Speaking of Slater, he is the only one in the film to have a character that is even partially fleshed-out. He doesn't embarrass himself as much as everyone else, but with the lousy dialogue he's given, no one will be able to call it a "good" performance. Nobody else matters. Tara Reid plays a paleontologist, that's it. This is supposed to be her entire character, and as any first-year writing student knows, an occupation does not a human make. Reid, whom I really liked in JOSIE AND THE PUSSIECATS, should have fired her agent years ago. She's been thrown into nothing but bad movies ever since JUST VISITING and VAN WILDER. Dorff is a hardass and he doesn't pull it off. He is also a capable actor. Remember his Leary-esque villain in BLADE? How about as the forgotten Beatle in BACKBEAT? Or the sympathetic drag queen in I SHOT ANDY WARHOL? Here, he's lost precisely because nobody on the crew seems to care about the characters. So why should the cast? The rest of the cast is rounded out mainly by people who have been limited to extras and bit parts. If this film is any indication, they should all stay there. One exception is Will Sanderson, who actually seems to be maliciously giving us bad performances. This is his fourth Uwe Boll film, after BLACKWOODS, HEART OF AMERICAN and HOUSE OF THE DEAD and he's set to appear again in Boll's BLOODRAYNE.

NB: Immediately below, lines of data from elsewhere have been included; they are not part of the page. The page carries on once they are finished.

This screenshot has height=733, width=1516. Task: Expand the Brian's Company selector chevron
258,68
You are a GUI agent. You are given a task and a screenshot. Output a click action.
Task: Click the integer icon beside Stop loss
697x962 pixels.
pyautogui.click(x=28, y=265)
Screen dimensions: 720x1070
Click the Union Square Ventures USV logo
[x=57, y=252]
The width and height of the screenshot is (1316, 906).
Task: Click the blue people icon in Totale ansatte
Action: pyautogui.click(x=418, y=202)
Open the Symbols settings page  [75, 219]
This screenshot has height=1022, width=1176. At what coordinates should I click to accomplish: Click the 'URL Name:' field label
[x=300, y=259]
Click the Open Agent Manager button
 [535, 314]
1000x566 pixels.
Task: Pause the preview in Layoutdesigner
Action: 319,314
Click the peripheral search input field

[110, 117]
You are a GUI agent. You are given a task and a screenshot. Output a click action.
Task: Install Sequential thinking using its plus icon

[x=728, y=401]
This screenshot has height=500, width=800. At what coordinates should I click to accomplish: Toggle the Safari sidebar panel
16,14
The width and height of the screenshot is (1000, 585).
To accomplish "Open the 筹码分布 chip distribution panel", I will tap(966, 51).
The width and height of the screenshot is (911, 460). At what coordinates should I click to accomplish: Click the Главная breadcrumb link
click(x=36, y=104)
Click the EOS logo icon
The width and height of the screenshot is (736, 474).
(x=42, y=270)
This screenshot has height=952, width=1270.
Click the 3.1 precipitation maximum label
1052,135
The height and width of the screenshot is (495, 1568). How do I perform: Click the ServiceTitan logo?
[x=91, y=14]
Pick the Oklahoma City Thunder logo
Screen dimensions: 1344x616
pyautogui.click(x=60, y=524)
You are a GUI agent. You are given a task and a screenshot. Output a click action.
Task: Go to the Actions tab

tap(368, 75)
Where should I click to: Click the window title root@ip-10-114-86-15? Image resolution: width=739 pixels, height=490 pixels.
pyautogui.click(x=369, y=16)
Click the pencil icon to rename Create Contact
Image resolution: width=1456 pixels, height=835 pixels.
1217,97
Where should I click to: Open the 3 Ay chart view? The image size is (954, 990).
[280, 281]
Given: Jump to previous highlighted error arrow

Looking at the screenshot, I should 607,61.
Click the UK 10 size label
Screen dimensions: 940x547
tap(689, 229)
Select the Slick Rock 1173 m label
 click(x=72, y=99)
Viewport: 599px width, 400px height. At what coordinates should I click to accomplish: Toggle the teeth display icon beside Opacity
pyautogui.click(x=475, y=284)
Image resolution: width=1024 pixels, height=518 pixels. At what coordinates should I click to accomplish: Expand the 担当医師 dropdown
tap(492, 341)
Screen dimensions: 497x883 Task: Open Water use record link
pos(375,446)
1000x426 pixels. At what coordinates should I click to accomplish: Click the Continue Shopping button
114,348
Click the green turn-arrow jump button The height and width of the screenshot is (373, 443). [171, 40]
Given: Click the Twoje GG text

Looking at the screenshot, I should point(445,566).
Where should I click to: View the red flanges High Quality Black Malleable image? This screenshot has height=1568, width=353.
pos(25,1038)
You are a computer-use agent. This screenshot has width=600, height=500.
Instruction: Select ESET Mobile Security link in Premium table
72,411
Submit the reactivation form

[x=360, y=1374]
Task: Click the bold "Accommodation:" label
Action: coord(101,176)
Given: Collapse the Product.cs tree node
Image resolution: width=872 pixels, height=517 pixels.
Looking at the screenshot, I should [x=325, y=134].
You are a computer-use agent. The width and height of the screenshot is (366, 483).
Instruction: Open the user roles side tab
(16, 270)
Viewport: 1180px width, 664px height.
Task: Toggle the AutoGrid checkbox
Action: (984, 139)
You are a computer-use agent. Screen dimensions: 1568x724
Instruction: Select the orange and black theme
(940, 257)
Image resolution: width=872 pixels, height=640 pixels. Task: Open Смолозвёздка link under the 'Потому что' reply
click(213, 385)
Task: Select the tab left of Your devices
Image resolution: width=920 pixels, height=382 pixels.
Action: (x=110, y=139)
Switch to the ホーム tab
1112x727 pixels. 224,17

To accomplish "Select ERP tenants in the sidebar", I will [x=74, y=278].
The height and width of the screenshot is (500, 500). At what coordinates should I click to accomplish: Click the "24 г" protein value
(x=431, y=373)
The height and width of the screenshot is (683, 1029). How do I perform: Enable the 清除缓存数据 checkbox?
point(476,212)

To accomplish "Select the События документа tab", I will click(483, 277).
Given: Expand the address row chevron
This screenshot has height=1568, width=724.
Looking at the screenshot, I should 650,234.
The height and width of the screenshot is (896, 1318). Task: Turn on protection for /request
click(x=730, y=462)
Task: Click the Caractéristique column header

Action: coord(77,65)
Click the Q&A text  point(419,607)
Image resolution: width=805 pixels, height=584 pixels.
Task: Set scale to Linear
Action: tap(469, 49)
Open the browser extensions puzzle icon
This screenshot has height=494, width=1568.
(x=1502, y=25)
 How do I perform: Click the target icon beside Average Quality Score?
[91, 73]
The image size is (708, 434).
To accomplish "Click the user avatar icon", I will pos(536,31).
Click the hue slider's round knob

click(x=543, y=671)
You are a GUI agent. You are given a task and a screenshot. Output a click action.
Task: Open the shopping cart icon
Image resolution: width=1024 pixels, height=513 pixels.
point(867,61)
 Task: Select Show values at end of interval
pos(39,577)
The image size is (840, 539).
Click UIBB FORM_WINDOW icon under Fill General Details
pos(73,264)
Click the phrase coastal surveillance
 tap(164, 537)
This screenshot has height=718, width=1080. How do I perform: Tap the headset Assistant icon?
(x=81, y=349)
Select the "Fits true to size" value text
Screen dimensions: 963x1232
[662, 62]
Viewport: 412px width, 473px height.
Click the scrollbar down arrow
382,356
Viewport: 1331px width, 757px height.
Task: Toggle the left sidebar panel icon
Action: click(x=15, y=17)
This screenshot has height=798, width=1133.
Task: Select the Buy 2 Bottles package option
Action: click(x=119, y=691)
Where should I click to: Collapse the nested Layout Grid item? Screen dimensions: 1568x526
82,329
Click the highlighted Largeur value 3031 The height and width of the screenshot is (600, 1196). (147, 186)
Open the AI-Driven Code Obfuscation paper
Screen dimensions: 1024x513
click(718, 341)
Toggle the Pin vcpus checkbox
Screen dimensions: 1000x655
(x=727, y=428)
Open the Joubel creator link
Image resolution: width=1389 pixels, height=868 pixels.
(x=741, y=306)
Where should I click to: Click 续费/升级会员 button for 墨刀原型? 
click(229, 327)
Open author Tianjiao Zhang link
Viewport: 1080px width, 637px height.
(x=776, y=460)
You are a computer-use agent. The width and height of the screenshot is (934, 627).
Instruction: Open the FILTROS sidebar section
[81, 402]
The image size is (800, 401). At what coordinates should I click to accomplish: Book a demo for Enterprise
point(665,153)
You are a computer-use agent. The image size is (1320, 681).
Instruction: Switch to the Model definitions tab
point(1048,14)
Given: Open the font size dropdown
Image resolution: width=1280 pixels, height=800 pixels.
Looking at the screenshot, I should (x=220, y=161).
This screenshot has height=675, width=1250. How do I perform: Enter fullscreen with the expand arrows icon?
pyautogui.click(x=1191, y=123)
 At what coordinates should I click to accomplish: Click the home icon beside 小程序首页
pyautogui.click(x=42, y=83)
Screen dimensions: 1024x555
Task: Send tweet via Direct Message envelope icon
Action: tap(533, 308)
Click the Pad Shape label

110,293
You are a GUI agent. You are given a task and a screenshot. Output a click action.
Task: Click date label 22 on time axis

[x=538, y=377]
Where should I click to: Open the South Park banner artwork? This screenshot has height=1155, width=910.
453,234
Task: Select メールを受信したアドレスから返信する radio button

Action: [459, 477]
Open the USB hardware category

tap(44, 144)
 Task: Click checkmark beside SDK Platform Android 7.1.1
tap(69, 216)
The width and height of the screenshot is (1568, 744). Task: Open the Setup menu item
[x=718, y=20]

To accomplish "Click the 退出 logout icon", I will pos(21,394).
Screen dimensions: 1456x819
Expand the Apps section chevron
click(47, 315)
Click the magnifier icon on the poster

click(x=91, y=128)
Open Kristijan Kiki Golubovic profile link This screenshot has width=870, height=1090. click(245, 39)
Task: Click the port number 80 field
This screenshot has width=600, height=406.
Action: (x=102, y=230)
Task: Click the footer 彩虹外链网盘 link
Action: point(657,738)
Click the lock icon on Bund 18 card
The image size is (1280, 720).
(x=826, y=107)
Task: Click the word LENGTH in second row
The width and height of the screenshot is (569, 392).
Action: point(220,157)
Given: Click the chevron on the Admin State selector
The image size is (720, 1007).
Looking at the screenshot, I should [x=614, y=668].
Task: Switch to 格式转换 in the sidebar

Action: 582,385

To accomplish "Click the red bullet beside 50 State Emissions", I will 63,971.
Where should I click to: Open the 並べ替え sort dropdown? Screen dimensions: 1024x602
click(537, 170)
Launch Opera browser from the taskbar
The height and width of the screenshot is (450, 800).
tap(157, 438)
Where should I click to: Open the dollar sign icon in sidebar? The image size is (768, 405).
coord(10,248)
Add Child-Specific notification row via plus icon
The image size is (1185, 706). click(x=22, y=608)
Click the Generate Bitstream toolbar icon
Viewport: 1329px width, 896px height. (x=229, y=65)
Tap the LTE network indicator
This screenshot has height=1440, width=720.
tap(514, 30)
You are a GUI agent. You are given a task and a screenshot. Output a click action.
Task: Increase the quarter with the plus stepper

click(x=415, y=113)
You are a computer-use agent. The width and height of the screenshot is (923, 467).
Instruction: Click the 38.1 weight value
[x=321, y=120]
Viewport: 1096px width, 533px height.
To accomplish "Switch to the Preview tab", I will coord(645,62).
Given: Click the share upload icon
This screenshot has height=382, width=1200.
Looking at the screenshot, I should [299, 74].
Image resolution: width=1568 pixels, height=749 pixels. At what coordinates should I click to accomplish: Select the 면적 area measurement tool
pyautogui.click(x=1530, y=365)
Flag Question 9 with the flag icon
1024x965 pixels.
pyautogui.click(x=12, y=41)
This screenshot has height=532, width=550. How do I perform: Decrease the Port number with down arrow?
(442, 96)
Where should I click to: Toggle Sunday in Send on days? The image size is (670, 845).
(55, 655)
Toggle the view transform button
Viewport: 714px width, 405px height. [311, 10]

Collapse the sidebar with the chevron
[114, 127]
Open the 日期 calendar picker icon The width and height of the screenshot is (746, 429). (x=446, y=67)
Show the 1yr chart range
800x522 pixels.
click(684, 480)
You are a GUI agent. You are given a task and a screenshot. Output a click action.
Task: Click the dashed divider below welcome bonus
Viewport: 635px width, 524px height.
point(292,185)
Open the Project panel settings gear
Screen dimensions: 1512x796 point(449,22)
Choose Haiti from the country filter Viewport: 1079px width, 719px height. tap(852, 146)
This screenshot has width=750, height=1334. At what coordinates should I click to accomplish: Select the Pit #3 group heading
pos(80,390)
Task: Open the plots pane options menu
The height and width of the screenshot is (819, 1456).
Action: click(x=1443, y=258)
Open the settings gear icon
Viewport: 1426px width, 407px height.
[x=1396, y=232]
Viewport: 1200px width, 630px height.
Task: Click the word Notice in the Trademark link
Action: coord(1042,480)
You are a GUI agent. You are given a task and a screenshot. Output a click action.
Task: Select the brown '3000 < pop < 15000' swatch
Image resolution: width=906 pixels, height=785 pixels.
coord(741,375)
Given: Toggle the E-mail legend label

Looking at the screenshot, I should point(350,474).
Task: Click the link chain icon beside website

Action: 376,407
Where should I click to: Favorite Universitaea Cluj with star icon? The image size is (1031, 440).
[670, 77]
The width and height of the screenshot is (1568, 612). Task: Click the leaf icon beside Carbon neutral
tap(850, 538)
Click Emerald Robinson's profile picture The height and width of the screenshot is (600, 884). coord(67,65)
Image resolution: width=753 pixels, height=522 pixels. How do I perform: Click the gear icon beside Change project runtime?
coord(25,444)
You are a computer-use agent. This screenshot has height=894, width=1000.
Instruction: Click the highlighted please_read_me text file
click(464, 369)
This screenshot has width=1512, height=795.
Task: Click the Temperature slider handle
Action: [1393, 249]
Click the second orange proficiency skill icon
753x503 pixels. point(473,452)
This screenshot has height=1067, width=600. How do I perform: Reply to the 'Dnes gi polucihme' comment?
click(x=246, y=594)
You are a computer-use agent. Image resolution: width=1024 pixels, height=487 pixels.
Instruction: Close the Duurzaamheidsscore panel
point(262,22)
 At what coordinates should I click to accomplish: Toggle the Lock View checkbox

Boll loves his special effects, which wouldn't be so horrible if he gave us something interesting to look at. Every action sequence is played for people with short attention spans. They are so jumbled that he doesn't always finish showing us what is happening. We start on one end of the room and jump to another. It's like Camera Angle Salad, showing a haphazard mix of money shots and then just stopping the whole thing and collapsing in a heap. It really is one big wank. He throws in strobe effects, shudder cams, bullet time, slo mo - anything to show off, but he does it without any rhyme or reason. The computer effects are terrible. An important plot point is that the monsters thrive in the dark. All the better to conceal their shoddy CGI manifestations.

With this laundry list of cinematic atrocities, you may be tempted to see ALONE IN THE DARK. But don't forget the worst crime the film commits - it's boring. Yes, in fact ALONE IN THE DARK is one of the most boring films I've seen in some time. You won't know what's going on it's true, but you probably won't care either. Boll is notorious for his enthusiasm in interviews. It is surprising then that none of that enthusiasm is on the screen. The performances are wooden, the script is dull and the direction is absolutely without any spark whatsoever. There is absolutely no suspense or entertainment in the entire film. I did laugh out loud a few times, but it was not in the bad-movie REEFER MADNESS kind of fun. It was more in a pleading "When the hell is this going to end?" feeling of hopelessness. It is a very long 96 minutes and I checked my watch repeatedly, fearing time may have stood still.

Since I've been talking about its production for nearly two years, I felt a need to see ALONE IN THE DARK for myself and for the site. Now I urge everyone to stay far away from it. I regret putting any money in Boll's pocket. It is dangerous to do such a thing. Because as bad as all of this is, it gets worse. ALONE IN THE DARK actually threatens us with a sequel, one that will be made if it is deemed financially viable. Before you pay to see this film out of the same morbid curiosity I had, ask yourself if you really want to be accused of helping that happen.